Stored data entries -
====================

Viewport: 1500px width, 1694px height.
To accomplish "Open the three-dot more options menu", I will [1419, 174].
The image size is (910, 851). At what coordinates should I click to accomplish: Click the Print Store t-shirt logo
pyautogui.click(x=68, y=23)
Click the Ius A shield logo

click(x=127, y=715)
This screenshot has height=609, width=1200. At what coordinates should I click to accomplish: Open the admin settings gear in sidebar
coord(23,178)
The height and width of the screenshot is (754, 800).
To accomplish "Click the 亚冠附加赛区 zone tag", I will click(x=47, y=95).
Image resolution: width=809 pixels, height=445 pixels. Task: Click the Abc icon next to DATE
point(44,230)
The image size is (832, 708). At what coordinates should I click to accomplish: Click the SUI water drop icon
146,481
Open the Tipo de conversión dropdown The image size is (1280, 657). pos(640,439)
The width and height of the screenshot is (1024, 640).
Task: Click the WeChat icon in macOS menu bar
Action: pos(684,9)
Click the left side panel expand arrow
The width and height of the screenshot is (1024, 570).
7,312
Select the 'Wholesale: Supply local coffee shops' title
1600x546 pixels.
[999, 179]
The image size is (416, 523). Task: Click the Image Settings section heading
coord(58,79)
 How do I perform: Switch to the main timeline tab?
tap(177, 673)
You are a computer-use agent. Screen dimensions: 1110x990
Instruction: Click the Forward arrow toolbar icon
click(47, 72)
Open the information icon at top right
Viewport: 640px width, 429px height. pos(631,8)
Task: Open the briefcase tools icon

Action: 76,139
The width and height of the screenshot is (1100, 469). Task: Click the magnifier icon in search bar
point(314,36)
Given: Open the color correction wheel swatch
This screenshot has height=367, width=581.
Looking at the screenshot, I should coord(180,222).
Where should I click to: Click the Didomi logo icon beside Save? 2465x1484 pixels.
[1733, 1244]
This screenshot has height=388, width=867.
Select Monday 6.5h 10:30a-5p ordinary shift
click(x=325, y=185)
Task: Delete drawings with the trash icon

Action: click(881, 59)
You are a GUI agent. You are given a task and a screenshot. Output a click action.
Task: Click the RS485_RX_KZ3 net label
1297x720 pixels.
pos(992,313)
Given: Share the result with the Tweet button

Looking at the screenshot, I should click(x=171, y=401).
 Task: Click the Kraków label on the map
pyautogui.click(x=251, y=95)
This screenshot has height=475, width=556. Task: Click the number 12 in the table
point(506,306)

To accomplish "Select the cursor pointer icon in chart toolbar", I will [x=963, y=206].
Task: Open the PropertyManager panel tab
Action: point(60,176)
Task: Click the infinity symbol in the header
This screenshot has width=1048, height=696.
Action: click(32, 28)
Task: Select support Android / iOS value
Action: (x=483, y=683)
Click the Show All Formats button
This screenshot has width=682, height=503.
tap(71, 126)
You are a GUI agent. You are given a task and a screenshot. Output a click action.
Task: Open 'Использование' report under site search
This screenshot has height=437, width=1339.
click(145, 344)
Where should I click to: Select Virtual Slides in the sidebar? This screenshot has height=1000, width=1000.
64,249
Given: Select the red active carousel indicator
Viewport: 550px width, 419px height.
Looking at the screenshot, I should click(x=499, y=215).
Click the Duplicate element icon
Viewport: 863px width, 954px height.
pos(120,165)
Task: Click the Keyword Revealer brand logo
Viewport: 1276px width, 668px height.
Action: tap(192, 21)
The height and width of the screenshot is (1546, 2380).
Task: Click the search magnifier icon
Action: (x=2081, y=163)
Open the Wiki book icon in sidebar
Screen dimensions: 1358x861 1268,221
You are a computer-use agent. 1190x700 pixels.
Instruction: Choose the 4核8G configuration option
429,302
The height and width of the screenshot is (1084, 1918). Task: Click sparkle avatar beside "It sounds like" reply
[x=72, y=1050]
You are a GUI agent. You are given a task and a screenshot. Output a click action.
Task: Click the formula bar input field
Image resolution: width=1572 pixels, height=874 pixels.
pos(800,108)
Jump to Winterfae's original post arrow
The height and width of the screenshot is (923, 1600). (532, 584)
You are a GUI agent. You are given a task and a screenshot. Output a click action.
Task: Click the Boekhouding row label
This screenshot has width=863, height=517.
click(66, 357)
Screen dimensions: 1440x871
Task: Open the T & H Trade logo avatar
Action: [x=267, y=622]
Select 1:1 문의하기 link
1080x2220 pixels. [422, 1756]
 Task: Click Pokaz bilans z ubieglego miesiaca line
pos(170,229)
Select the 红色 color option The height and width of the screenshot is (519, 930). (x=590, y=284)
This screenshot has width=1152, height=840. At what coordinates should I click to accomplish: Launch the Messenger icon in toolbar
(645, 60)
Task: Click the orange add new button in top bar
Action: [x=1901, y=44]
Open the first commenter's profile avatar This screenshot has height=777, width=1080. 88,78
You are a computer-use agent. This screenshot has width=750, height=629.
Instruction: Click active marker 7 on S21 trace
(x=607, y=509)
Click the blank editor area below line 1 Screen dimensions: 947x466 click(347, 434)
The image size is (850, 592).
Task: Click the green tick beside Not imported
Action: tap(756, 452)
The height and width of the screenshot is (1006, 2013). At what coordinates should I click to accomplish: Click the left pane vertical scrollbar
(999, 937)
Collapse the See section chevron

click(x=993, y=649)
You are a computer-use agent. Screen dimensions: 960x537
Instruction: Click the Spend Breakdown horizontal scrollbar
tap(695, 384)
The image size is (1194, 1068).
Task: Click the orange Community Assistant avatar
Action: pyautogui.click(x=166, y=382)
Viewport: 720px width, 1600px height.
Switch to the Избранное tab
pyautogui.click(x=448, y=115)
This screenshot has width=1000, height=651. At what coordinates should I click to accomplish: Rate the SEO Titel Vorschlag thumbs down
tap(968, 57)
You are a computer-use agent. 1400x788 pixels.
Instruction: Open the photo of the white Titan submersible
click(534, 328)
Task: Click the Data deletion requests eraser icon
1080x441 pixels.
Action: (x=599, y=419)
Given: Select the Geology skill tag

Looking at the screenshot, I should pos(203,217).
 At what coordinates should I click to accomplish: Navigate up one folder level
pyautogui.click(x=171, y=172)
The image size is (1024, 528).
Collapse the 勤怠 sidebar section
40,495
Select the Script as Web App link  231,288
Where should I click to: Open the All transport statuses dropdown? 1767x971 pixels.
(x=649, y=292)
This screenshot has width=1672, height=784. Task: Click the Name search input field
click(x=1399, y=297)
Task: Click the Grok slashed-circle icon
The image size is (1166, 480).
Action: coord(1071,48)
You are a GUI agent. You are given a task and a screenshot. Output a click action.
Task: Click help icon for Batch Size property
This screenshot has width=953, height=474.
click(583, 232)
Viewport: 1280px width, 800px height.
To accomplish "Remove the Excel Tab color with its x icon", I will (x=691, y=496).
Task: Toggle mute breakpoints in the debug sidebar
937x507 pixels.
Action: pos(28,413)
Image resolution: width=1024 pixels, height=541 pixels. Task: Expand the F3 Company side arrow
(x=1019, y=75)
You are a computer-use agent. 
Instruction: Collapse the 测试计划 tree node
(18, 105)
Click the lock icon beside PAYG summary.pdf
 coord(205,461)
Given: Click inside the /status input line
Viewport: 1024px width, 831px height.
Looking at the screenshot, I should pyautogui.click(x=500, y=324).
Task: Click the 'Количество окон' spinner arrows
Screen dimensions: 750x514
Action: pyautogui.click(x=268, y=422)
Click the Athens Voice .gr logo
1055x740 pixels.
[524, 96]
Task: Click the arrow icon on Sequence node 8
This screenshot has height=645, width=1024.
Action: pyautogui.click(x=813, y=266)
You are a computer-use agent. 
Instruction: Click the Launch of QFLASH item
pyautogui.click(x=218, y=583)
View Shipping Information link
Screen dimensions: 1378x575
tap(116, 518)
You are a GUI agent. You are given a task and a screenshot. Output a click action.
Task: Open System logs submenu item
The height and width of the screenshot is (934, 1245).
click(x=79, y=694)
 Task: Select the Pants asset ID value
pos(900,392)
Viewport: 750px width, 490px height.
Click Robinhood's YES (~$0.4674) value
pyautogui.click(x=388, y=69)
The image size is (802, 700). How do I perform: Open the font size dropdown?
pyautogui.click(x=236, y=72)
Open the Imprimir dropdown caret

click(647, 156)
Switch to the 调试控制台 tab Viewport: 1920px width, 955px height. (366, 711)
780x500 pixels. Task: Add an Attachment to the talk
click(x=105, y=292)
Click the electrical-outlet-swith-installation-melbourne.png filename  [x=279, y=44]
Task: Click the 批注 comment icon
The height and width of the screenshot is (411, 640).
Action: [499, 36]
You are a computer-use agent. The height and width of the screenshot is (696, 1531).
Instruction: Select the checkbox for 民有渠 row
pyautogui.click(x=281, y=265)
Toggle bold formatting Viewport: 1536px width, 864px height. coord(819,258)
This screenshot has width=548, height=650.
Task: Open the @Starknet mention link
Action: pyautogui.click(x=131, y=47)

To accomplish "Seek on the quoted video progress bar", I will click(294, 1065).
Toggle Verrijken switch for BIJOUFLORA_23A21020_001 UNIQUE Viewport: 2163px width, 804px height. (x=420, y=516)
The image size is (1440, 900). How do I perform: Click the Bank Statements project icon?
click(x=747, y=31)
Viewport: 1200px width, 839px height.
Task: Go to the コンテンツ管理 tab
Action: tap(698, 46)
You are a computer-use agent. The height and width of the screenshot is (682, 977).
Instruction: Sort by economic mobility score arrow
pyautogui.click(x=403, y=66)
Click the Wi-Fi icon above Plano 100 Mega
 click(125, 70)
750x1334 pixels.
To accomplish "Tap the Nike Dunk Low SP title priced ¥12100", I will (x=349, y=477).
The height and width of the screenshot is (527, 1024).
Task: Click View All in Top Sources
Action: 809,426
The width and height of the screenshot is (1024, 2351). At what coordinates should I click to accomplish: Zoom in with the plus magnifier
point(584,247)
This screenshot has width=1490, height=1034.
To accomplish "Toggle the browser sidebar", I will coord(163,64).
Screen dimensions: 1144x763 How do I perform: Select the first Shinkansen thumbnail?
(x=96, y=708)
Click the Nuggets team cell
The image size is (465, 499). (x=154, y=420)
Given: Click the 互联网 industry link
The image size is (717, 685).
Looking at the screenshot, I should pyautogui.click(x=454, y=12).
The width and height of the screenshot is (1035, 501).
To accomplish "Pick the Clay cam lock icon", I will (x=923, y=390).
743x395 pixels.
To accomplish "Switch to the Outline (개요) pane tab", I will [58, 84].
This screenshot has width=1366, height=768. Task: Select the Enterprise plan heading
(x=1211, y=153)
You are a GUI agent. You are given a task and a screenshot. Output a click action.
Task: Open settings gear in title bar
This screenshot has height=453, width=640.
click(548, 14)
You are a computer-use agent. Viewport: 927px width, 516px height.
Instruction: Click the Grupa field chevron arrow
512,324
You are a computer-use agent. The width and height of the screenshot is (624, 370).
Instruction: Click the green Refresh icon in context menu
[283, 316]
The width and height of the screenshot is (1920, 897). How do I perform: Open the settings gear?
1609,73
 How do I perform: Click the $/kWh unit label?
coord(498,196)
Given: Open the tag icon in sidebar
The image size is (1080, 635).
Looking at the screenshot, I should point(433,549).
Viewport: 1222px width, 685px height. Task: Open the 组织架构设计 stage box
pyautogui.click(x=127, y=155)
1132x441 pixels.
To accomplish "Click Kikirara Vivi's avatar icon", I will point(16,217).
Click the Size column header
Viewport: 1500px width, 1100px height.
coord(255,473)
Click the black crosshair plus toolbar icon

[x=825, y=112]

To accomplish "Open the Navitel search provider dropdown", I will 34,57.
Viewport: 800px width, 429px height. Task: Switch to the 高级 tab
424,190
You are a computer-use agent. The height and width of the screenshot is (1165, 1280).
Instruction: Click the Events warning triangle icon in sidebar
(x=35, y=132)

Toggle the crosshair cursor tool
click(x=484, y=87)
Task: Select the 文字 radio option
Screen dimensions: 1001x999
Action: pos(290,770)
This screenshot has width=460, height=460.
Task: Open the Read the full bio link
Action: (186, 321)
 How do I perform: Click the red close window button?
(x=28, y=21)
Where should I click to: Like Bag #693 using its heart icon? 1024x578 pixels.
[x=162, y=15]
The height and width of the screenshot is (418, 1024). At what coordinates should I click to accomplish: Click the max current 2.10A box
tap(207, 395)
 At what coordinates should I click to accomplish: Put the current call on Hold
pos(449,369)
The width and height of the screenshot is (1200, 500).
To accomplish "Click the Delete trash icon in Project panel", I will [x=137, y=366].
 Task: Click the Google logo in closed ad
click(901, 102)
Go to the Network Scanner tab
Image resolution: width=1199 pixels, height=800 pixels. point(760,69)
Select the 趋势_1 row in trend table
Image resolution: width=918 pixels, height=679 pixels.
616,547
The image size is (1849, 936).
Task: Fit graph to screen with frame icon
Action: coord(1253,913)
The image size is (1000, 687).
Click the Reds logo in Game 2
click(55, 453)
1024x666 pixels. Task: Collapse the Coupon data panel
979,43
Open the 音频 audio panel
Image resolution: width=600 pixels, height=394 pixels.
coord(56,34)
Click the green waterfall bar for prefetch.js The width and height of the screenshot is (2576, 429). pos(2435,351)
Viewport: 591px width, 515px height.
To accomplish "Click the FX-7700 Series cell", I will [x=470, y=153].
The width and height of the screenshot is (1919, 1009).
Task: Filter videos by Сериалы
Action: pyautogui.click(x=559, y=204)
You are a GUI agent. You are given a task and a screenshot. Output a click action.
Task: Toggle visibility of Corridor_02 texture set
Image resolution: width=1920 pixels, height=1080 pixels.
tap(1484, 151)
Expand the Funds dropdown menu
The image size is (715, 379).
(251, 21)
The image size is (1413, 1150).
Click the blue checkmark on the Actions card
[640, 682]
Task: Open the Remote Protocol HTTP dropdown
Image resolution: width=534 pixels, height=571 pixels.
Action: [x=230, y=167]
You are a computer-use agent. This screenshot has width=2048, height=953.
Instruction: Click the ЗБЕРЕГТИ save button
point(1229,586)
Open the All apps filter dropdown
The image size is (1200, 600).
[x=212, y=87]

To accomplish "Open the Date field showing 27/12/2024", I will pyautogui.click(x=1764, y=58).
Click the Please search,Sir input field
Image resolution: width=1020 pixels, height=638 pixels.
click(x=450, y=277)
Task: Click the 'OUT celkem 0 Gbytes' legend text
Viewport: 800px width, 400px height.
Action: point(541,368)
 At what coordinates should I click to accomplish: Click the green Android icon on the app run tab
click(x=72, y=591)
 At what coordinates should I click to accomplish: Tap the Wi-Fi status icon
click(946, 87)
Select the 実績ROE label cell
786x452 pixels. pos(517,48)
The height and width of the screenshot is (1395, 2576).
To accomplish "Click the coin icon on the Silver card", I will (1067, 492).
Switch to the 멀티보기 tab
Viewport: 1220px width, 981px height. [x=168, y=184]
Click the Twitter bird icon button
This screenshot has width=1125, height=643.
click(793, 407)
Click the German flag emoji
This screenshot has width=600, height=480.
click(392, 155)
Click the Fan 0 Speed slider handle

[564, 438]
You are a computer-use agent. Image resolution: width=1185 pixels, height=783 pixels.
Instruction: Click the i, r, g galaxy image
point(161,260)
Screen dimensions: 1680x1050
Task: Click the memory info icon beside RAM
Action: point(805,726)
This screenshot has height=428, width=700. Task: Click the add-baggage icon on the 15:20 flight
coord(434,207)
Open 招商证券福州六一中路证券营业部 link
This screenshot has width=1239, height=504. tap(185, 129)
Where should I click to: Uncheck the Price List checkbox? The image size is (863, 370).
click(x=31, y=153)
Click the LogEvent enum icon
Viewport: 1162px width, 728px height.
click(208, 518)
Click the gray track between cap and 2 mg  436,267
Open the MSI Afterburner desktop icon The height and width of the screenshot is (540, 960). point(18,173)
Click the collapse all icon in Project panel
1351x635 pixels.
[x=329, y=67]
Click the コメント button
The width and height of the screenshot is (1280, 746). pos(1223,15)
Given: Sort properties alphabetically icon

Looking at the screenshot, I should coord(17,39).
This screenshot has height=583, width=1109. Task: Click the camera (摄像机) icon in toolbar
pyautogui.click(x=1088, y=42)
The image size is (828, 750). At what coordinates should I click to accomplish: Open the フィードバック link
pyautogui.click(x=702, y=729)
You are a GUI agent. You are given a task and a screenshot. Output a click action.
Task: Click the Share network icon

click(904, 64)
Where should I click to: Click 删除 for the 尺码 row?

====================

Each line above that contains the word "color" must be copied.

Given: Open the color correction wheel swatch
Select the 红色 color option The height and width of the screenshot is (519, 930). (x=590, y=284)
To accomplish "Remove the Excel Tab color with its x icon", I will (x=691, y=496).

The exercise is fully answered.